Die in Los Angeles lebende Illustratorin Stephanie Lunkewitz hat aus Gesprächen mit Eva Szepesi, geb. Diamant ein eindrucksvolles Kinderbuch „Ich war Eva Diamant“ für die kommende heranwachsende Generation gestaltet, wozu ich sie interviewt habe. Sie, deren Haus gerade im kalifornischen Feuersturm abgebrannt ist, hat diese Geschichte, für die sie sich über Jahre mit Szepesi beschäftigte hat, aus der Perspektive des Kindes neu erzählt und illustriert und ihrer Biographie ein Denkmal gesetzt.

Frankfurts OB Mike Josef, Foto: Petra Kammann

Und Bundeskanzler Olaf Scholz mahnte an: „Damit auch die nächsten Generationen, Kinder und Jugendliche von heute, die richtigen Schlüsse ziehen, gehört zur Vermittlung der historischen Fakten auch die Vermittlung von Empathie mit den Opfern. Die Schoah, das sind Millionen einzelne Geschichten, Schicksale voller Leid, Trauer und Verlust. Das waren Menschen wie du und ich – auch um diese Einsicht muss es bei unserer Erinnerungsarbeit gehen.“ Und er rief noch einmal die Ungeheuerlichkeit des Faktischen der Gräueltaten ins Gedächtnis: „Sechs Millionen ermordete Jüdinnen und Juden – getötet in Vernichtungslagern wie Auschwitz, Kulmhof, Belzec, Sobibor und Treblinka, ausgehungert in Ghettos und Arbeitslagern, umgekommen auf Todesmärschen, erschossen und erschlagen bei Massakern in mehr als 1.500 Städten, Kleinstädten und Dörfern in Osteuropa.“

Dr. Josef Schuster, Präsident des Zentralrats der Juden in Deutschland, Foto: Petra Kammann

Einen der Schlüsse zog auch Dr. Josef Schuster, Präsident des Zentralrats der Juden in Deutschland, mit der Bemerkung: „80 Jahre nach der Befreiung des Konzentrationslagers Auschwitz, das in seiner Grausamkeit der Vernichtung für den Zivilisationsbruch der Schoah steht, befinden wir uns erneut an einer Wegmarke unserer Erinnerungskultur. Unser Blick auf Auschwitz darf sich in seinem Kern nicht verändern. Er kann es nicht, wenn dieses Land seiner Gründungsidee und seiner Verantwortung vor der Geschichte gerecht werden will.
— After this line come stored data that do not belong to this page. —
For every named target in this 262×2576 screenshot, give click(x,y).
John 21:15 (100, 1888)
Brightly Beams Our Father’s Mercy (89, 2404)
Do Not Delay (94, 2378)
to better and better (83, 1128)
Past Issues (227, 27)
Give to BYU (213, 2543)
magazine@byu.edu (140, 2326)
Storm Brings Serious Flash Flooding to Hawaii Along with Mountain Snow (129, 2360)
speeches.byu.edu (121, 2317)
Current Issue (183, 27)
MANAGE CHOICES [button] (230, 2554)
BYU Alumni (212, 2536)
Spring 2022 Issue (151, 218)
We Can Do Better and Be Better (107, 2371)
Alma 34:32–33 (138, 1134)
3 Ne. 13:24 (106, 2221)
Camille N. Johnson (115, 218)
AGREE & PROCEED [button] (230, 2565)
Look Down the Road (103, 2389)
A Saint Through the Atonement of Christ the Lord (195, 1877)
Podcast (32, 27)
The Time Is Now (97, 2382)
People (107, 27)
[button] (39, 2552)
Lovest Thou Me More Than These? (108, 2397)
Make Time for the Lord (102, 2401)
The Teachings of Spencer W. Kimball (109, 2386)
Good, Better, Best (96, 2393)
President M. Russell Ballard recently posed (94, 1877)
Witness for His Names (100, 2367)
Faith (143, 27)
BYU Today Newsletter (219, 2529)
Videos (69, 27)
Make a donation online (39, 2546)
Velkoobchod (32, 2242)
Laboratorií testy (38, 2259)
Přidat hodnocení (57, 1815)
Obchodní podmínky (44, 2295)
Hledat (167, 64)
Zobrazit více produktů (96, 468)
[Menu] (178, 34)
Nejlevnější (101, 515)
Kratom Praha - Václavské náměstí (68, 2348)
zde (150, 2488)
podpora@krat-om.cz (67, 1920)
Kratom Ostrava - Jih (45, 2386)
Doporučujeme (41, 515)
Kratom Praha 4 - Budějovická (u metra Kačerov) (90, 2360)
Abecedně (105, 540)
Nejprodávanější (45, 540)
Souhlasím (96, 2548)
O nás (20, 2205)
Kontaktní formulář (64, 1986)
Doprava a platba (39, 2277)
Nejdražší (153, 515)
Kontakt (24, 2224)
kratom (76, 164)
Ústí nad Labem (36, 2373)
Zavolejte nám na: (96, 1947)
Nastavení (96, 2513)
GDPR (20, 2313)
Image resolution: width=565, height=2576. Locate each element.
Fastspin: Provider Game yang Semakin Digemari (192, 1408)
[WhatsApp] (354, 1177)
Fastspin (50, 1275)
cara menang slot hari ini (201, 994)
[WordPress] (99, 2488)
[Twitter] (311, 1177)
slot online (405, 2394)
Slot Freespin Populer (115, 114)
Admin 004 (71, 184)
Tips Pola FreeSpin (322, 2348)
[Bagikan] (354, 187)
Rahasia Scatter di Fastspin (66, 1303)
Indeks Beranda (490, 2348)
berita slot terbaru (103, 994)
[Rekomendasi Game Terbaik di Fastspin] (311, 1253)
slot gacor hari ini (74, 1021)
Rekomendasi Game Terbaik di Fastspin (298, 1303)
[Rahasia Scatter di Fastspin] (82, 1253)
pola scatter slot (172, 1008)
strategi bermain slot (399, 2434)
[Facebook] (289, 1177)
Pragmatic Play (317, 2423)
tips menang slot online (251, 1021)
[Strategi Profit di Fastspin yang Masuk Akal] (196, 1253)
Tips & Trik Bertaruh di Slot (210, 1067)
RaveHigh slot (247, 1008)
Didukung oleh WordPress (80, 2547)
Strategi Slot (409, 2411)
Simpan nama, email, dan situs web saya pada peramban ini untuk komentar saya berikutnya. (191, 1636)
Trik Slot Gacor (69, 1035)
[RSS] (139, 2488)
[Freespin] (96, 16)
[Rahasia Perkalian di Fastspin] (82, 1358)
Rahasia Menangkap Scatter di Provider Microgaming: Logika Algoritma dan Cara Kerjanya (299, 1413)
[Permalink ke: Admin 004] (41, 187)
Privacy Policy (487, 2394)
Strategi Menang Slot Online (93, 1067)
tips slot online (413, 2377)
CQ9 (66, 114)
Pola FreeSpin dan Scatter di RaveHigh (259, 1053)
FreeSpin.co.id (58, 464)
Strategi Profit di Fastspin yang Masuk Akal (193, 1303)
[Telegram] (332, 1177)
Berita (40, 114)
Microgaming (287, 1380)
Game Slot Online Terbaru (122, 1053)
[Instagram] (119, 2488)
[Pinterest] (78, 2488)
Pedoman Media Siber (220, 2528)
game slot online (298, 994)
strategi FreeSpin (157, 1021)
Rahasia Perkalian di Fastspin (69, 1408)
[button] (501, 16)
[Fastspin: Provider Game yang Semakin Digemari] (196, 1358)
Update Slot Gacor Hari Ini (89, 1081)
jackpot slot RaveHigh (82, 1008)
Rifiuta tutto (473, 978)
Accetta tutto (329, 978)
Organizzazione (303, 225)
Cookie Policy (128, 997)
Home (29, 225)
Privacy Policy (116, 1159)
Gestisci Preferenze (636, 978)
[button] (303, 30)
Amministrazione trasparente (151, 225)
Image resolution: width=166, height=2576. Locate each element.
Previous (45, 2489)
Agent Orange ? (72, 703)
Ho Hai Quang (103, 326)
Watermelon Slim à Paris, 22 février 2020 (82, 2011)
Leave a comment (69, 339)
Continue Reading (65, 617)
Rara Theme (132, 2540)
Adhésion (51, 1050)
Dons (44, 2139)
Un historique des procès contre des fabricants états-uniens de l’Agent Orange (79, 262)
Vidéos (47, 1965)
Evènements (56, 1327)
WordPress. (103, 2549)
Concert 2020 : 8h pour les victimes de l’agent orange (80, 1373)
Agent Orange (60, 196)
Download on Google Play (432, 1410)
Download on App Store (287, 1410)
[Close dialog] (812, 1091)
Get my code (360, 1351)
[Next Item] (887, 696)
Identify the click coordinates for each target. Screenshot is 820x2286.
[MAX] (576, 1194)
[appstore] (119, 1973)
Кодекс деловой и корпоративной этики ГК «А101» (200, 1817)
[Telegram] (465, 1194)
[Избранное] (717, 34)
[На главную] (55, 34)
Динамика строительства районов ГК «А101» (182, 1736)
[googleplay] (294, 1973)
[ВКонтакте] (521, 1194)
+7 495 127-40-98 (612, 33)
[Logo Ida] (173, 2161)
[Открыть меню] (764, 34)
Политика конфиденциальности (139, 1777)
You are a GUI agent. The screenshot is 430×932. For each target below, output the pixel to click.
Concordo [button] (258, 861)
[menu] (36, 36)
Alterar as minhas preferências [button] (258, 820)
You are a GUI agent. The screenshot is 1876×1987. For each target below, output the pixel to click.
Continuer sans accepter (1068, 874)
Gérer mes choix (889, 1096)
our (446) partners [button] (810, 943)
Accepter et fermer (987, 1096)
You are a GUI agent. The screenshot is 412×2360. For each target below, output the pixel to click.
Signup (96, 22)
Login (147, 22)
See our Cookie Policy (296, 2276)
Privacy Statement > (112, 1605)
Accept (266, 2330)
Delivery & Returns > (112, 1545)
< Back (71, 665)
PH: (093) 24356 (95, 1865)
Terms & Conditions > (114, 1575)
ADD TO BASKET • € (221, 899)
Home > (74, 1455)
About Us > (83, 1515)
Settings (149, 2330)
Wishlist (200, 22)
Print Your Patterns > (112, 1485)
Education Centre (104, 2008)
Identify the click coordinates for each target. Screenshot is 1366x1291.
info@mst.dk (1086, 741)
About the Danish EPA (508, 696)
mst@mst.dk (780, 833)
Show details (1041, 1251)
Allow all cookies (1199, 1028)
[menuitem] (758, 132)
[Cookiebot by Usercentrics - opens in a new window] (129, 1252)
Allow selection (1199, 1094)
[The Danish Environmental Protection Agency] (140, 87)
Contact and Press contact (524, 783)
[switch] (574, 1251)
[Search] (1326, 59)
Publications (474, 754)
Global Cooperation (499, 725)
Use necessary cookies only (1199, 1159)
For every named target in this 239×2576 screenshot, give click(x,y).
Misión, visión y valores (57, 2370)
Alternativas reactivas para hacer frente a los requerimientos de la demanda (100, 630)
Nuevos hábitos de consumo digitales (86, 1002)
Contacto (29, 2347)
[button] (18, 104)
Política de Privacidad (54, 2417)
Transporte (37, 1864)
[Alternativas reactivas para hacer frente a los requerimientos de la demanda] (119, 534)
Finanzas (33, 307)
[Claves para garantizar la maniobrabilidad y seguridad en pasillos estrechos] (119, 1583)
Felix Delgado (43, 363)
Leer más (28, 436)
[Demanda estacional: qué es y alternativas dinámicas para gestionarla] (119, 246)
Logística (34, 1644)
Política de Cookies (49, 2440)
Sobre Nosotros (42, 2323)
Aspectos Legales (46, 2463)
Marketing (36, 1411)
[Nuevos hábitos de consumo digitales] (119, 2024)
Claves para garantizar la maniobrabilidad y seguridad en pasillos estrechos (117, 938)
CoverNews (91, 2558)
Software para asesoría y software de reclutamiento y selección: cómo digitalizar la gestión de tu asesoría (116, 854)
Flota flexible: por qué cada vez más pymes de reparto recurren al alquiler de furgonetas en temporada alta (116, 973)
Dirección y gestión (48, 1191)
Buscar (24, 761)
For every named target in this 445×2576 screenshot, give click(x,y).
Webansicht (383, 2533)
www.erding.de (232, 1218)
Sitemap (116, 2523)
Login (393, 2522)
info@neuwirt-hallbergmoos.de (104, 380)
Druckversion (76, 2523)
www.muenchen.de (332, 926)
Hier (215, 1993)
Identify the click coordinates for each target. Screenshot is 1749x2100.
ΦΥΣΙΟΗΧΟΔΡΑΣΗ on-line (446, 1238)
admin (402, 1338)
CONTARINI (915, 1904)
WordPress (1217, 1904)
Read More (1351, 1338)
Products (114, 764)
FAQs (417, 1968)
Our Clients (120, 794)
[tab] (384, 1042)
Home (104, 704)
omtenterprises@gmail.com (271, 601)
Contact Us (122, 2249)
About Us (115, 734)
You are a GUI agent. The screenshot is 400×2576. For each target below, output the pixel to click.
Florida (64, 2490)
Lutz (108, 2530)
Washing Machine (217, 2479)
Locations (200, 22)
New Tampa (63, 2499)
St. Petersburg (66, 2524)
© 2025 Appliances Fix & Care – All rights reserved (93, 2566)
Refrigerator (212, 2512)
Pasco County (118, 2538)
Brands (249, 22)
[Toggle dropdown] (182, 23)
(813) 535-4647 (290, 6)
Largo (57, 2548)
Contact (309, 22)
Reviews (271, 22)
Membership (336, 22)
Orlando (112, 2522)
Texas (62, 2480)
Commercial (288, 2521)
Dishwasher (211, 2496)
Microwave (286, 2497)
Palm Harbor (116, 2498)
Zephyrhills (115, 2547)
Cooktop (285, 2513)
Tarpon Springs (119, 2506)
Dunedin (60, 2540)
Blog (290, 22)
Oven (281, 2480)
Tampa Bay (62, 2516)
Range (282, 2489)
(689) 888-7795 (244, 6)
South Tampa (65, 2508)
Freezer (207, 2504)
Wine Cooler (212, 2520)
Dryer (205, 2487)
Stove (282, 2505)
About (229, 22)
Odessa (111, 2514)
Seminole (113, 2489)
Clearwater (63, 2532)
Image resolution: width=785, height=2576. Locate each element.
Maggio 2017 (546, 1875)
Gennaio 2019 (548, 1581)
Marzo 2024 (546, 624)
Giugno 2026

Diese Gewissheit ist essentiell für jüdisches Leben in Deutschland.“

2015 nach den Anschlägen in Paris und Kopenhagen hatte Schuster noch betont, er sehe derzeit „keinen Grund, warum Juden Deutschland verlassen sollten“. Jüdisches Leben in Deutschland sei weiterhin möglich. Dieser Optimismus habe jedoch in den vergangenen Jahren einen Riss bekommen, bekannte er auf dem Nachmittagspanel, das unter dem Motto stand: Optimismus kann tödlich sein? Jüdisches Leben in Deutschland, an dem auch der Vorstandsvorsitzende der Jüdischen Gemeinde Frankfurt Marc Grünbaum, die Autorin Marina Weinband und SZ-Redakteur und Autor Dr. Ronen Steinke teilnahmen. Sie waren da als Vertreter der „zweiten“, nicht mehr unmittelbar von der Shoah betroffenen Generation, die deren Traumata aber weiter mit dem Wissen um sie in sich trägt.

 

Marc Grünbaum, Vorstandsvorsitzender der Jüdischen Gemeinde Frankfurt am Main, Foto: Petra Kammann

Die Situation in ganz Europa sei sehr schmerzlich zu erleben, betonte Marc Grünberg, dass nämlich der Raum unserer geschützten Kindheit kein Erwachsenenalter mehr erlebe. Denn das symbolische Datum des  27. Januar stehe in diesem Jahr – 80 Jahre nach der Befreiung von Auschwitz – schließlich im Zeichen der bevorstehenden Bundestagswahlen, wo es nach 1945 erstmals möglich sein könne, dass eine „in großen Teilen rechtsextreme und antidemokratische Partei zweitstärkste Fraktion im Deutschen Bundestag“ werden könne, was bedeute, dass die Lehren aus der menschenverachtenden Diktatur, die zu diesem gewaltigen Zivilisationsbruch geführt haben, bedeutungslos geworden seien. „Wenn der Aufstieg des Rechtsextremismus aber das Ergebnis von 80 Jahren Demokratie und Rechtsstaat ist, dann müssen sich diejenigen, die Verantwortung tragen und getragen haben, die Frage gefallen lassen, was falsch gelaufen ist und was sie tun werden – für eine Zukunft, in der jüdisches Leben, aber auch das Leben anderer marginalisierter Gruppen möglich bleibt.“

Der Jurist und Journalist Dr. Ronen Steinke, , Foto: Petra Kammann 

Der Jurist, SZ-Redakteur und Autor  Dr. Ronen Steinke zum Beispiel äußerte den provokativen Satz: „Ich existiere aus Trotz“. Man solle sich trauen und die Probleme benennen und darstellen, dabei aber innerlich „nicht hart werden“.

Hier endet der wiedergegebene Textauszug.